The package does not create or migrate the table — run metadata.create_all (or your Alembic migration) once both tables are declared. Subscribers and publishers need no further configuration; the broker reads dlq_table from its own config when it builds the terminal-flush SQL.

What gets archived

A row lands in the DLQ when it is terminal-by-failure, i.e. the subscriber's terminal flush would otherwise DELETE the row because of a failure (not a clean ack). Three paths produce that:

failure_reason Trigger
max_deliveries deliveries_count > max_deliveries — handler is never invoked for this attempt.
retry_terminal Handler raised; the retry strategy returned None (attempts / total-delay exhausted, or NoRetry()).
rejected Handler called await msg.reject() directly, or AckPolicy.REJECT_ON_ERROR rejected the row on an exception.

Successful rows (ack) are never archived; the success path stays a plain DELETE and never touches the DLQ. See Ack policy and Retry strategies for the upstream behaviors that decide which reason fires.

Schema reference

make_dlq_table(metadata, table_name="outbox_dlq") declares:

Column Type Notes
id BigInteger, PK, autoincrement DLQ row identity.
original_id BigInteger, not null The outbox row's id, for operator forensics. Not unique — a re-delivered timer_id row could legitimately land here twice.
queue String(255), not null Source queue name.
payload LargeBinary, not null Verbatim copy of the outbox payload bytes.
headers JSONB, nullable Verbatim copy, including the inherited correlation_id.
deliveries_count BigInteger, not null Attempt count at the moment of failure.
created_at DateTime(timezone=True), not null The outbox row's original created_at — measures time-to-terminal-failure.
failed_at DateTime(timezone=True), not null, default now() When the audit row was written.
failure_reason String(64), not null One of the three values in the table above.
last_exception String, nullable repr() of the raised exception, bounded at 8 KiB (see below). None on manual reject() without an exception.

Index: (queue, failed_at) (btree, non-unique) — supports "show me recent failures for queue X" queries without a sequential scan as the DLQ grows.

No foreign key references the outbox table: the source row is gone in the same transaction, so the constraint would be unsatisfiable. There is also no LISTEN/NOTIFY channel — nobody polls the DLQ.

Atomicity

When dlq_table is configured, OutboxClient.delete_with_lease switches to a single CTE statement:

WITH deleted AS (
    DELETE FROM <outbox> WHERE id = :id AND acquired_token = :token
    RETURNING id, queue, payload, headers, deliveries_count, created_at
)
INSERT INTO <dlq> (original_id, queue, payload, headers, deliveries_count,
                   created_at, failure_reason, last_exception)

* Supplied records:
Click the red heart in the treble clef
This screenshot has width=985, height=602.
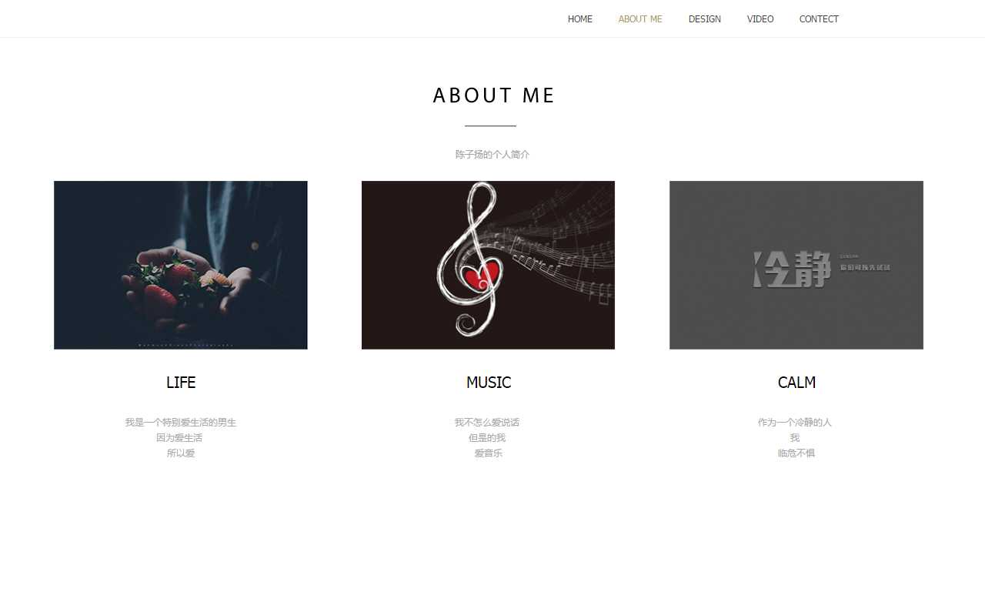click(x=482, y=274)
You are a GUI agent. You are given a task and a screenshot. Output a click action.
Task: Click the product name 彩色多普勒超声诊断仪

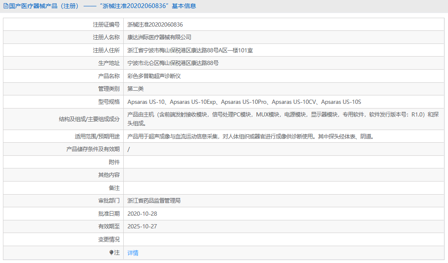pos(160,76)
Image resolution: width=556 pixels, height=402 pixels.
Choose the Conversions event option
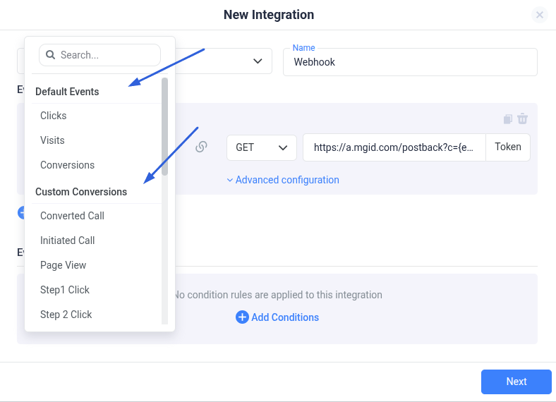pyautogui.click(x=67, y=165)
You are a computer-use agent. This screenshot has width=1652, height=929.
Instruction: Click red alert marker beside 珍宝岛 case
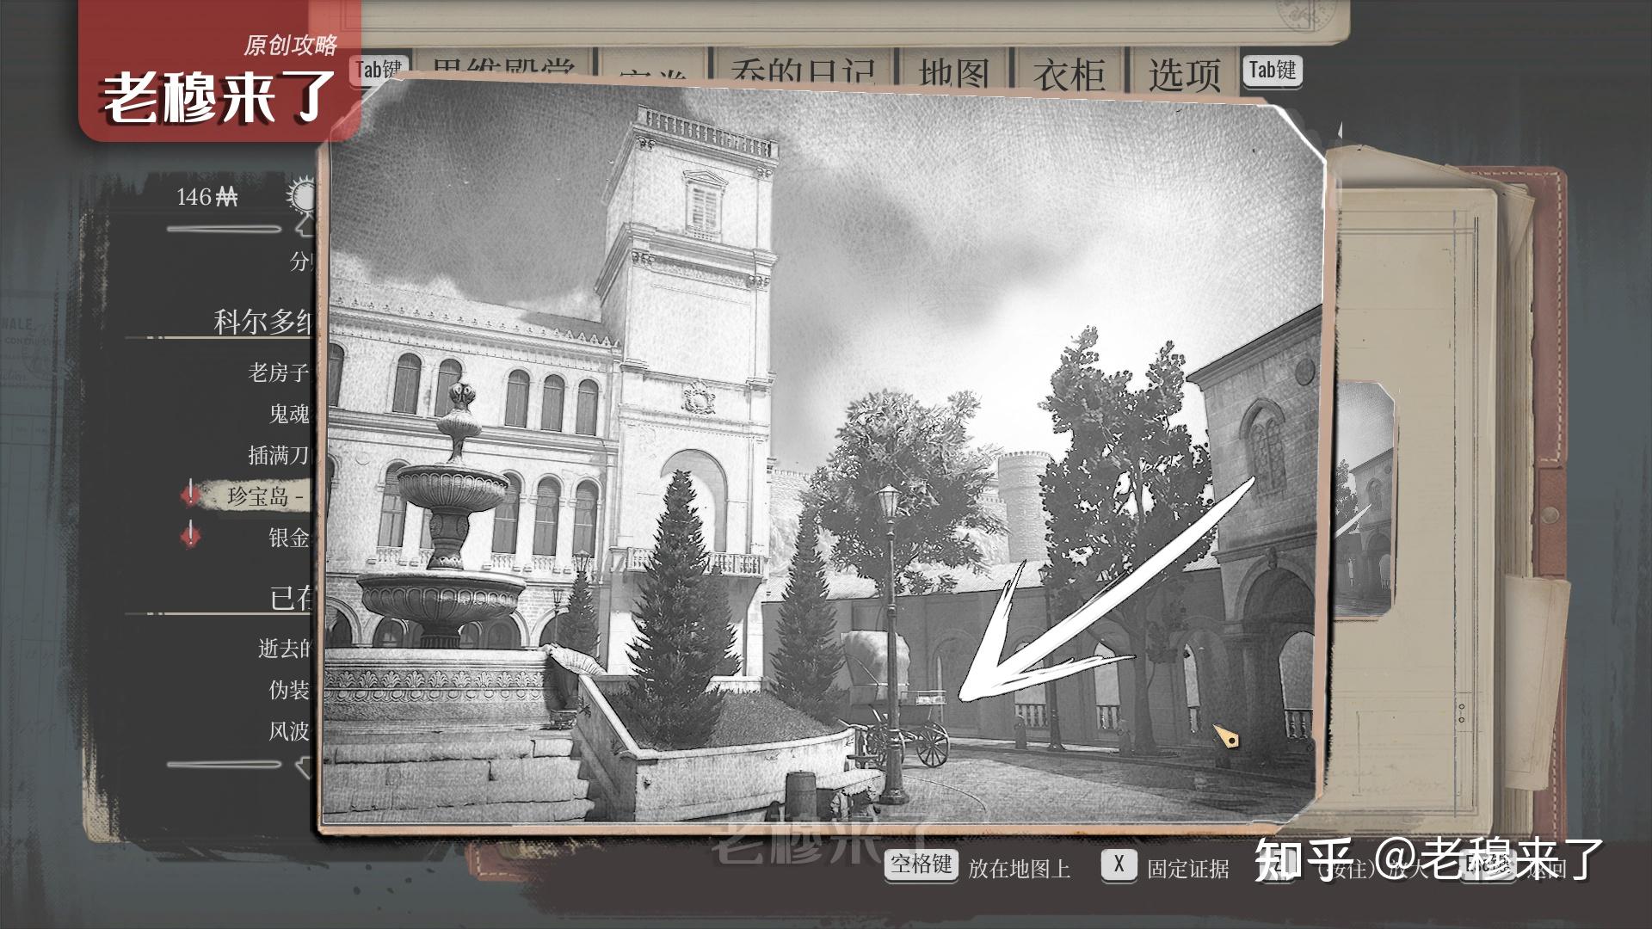(x=190, y=495)
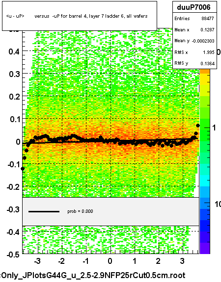
Task: Click the bottom-left black marker near -0.1
Action: point(23,169)
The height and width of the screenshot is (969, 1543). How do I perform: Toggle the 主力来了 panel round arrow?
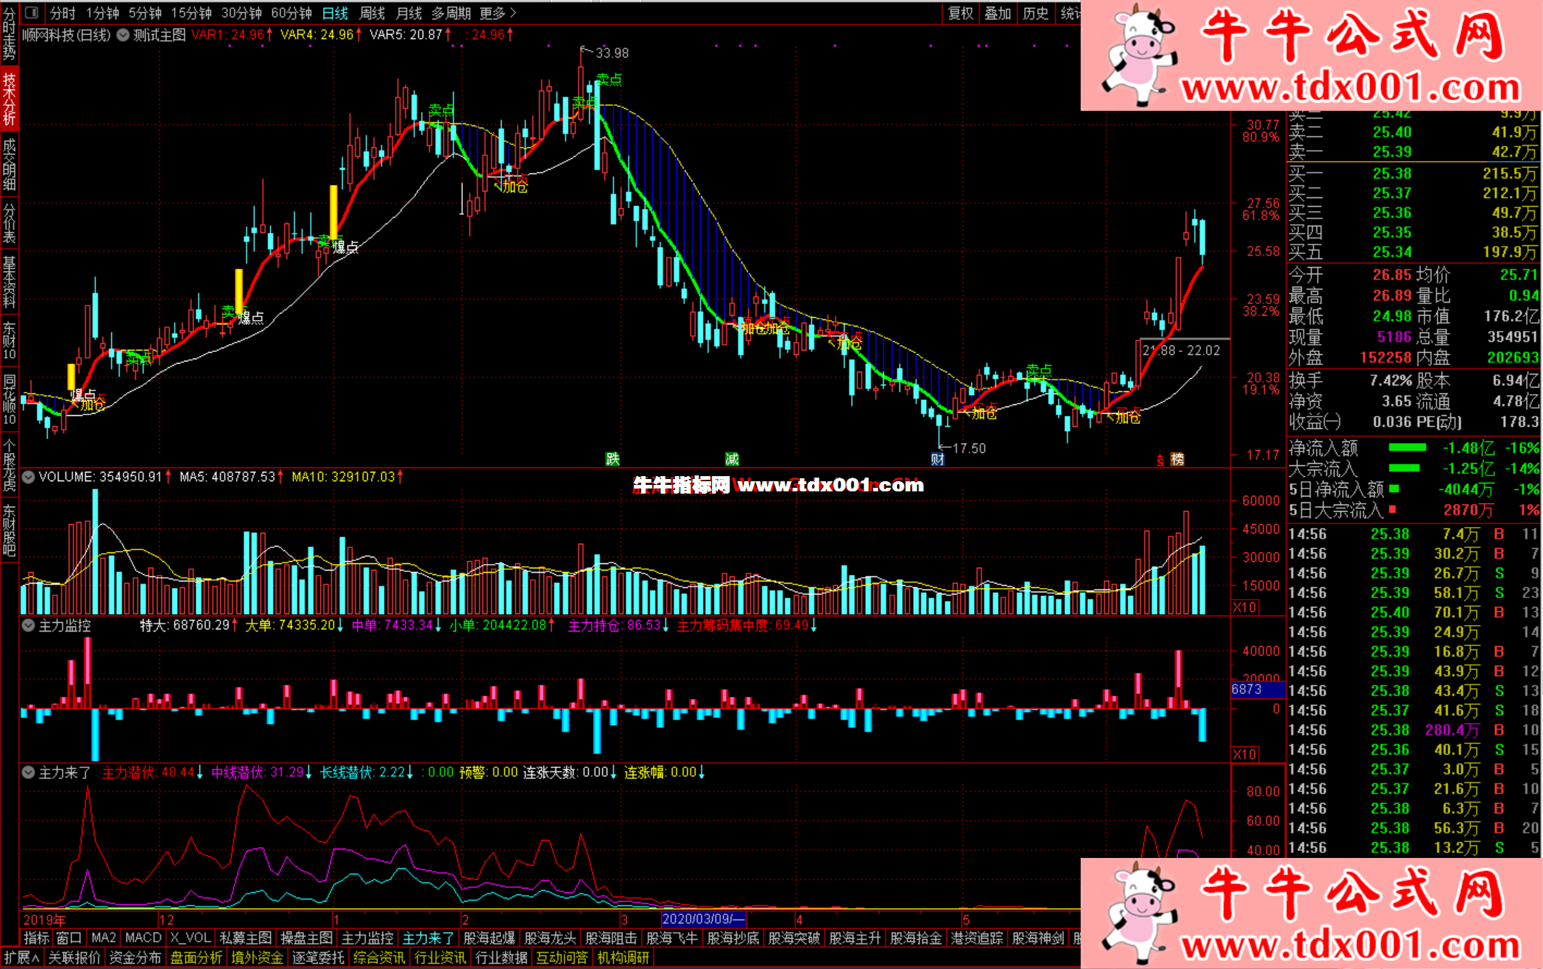coord(28,772)
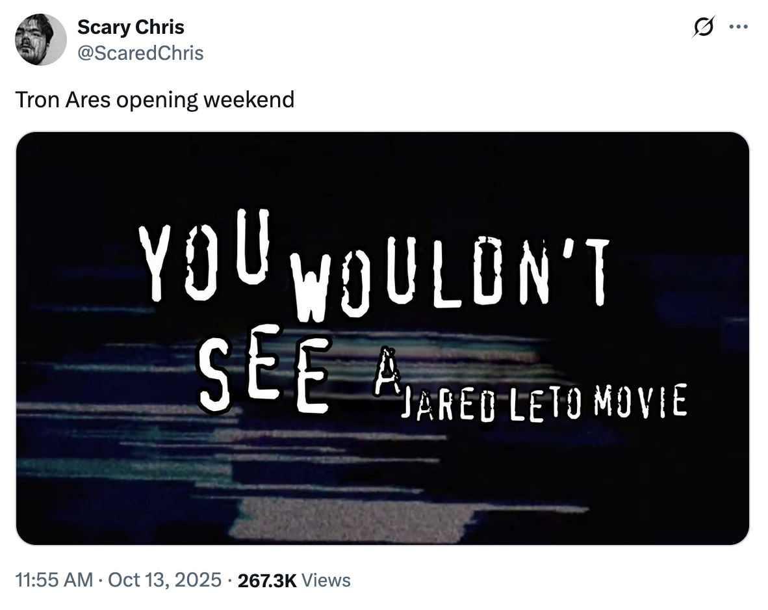
Task: Open the Grok explain post icon
Action: pos(705,28)
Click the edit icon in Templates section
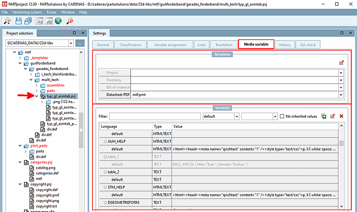The image size is (357, 212). click(x=341, y=62)
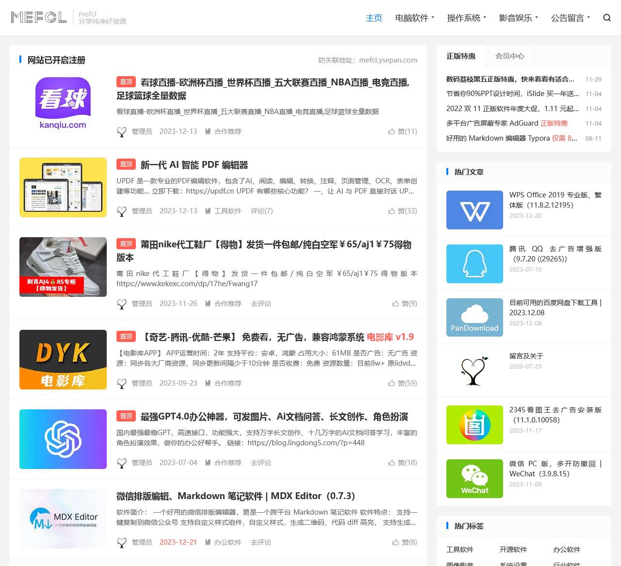Click the WeChat icon in hot articles

coord(474,479)
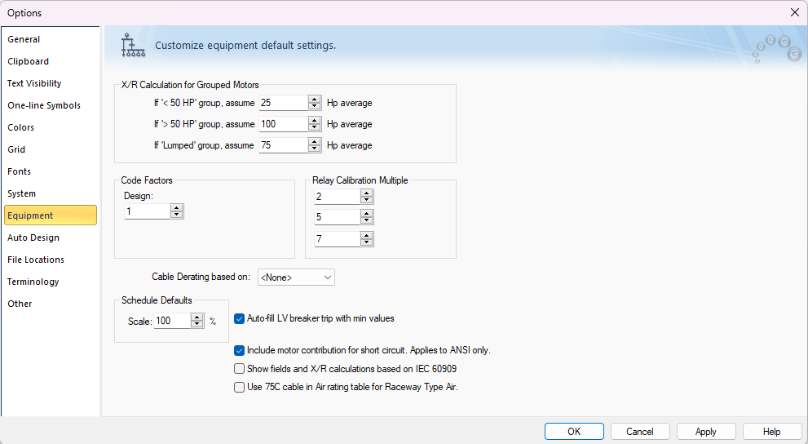The image size is (808, 444).
Task: Increase the Design code factor value
Action: coord(177,208)
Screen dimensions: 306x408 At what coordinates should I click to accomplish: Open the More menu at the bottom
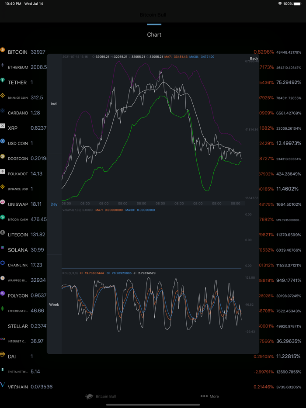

* Exercise details:
Resume the dead-letter queue documentation from the point where it stops. The listing isn't needed for this.

* Response for this exercise:
SELECT id, queue, payload, headers, deliveries_count, created_at,
       :failure_reason, :last_exception
FROM deleted;

Two operator-visible properties fall out of this shape:

  • Lease-lost is a transparent no-op. If another worker reclaimed the row after a lease expiry, WHERE acquired_token = :token matches nothing, deleted is empty, the INSERT inserts zero rows, and the caller sees rowcount == 0 — same observable as the no-DLQ path. The lease-token guard documented in Subscriber is preserved.
  • DLQ-write failure rolls back the DELETE. If the INSERT fails (column mismatch, disk full, ENUM violation), the whole statement rolls back. The outbox row stays leased and is reclaimed when the lease expires. Misconfiguration surfaces as outbox growth plus lease_lost spikes rather than silent audit loss.

The statement runs on the worker's autocommit writer connection — one round-trip per terminal flush, same cost as the no-DLQ path.

last_exception truncation

The serialized exception (repr(exc)) is bounded at 8 KiB by _LAST_EXCEPTION_MAX_CHARS in faststream_outbox/subscriber/usecase.py. Anything longer is truncated and …[truncated] appended.

Rationale: some exceptions carry MB-scale payloads — pydantic validation errors with the rejected request body, asyncpg DataError with the full row, etc. An unbounded repr would extend the writer round-trip on a poison row by hundreds of milliseconds and bloat the DLQ table. 8 KiB preserves the traceback and any structured detail while bounding worst case.

Schema validation

When dlq_table is set, await broker.validate_schema() checks both tables and surfaces missing columns / indexes on either one. The DLQ table is validated independently — drift in one table does not mask drift in the other. See Schema validation for the opt-in install + /health pattern.

Metric: dlq_written

_flush_terminal emits a dlq_written recorder event after the CTE commits successfully. Skipped on the lease-lost path (no audit row was written, so nothing to count).

Tags:

Tag Notes
queue Source queue.
subscriber Subscriber handler name (call_name).
deliveries_count Attempt count at terminal flush.
failure_reason Same value set as the schema column.
exception_type Present only when last_exception was set (omitted for max_deliveries and manual reject() without an exception).

The bundled adapters surface the event without further wiring:

  • Prometheus: counter faststream_outbox_dlq_written_total{reason}.
  • OpenTelemetry: counter messaging.outbox.dlq_written with the messaging.outbox.dlq_reason attribute and the standard error.type attribute when present.

Pair with nacked_terminal to alert on DLQ misconfiguration: every terminal-failure row should produce one nacked_terminal and one dlq_written. A persistent divergence (terminal rate > DLQ rate) means either the CTE keeps rolling back (DLQ schema drift) or the lease keeps expiring before flush (lease_ttl_seconds too low for handler P99) — both are operator-actionable signals. See Observability for the broader recorder + middleware story.

Retention

There is no built-in pruning. Operators are responsible for archival or expiry.

Recommended pattern: partition the DLQ by failed_at (monthly or weekly) and drop old partitions via a cron job. The (queue, failed_at) index already supports partition pruning in operator queries; convert it to a partitioned table at create time if you expect a steady DLQ inflow.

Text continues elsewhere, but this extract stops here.